▸ **Data**
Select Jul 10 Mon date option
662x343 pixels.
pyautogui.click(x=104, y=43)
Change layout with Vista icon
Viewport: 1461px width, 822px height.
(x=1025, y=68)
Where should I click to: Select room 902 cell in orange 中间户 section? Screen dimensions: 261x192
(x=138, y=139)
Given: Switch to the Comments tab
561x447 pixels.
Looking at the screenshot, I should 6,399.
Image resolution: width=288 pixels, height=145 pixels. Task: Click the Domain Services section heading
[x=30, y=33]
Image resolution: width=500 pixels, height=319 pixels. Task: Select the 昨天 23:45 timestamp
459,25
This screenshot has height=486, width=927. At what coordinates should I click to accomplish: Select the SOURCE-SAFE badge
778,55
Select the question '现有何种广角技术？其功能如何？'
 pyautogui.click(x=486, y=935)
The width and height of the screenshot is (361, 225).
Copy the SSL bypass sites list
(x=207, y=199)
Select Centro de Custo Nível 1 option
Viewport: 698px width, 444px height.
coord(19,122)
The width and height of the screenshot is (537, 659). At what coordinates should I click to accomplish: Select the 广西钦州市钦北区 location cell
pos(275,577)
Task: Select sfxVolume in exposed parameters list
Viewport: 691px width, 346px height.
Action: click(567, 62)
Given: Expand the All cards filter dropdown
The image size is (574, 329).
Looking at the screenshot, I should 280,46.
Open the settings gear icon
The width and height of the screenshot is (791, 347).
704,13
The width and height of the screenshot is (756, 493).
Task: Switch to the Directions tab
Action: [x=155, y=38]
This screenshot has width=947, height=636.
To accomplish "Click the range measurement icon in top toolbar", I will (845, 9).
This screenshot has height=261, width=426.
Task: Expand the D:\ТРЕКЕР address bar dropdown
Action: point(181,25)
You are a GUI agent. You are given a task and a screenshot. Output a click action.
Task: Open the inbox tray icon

▸ **What you will do**
This exercise requires the lines of the entries containing the string "Open".

▸ **Your solution**
Open the settings gear icon
Task: Open the inbox tray icon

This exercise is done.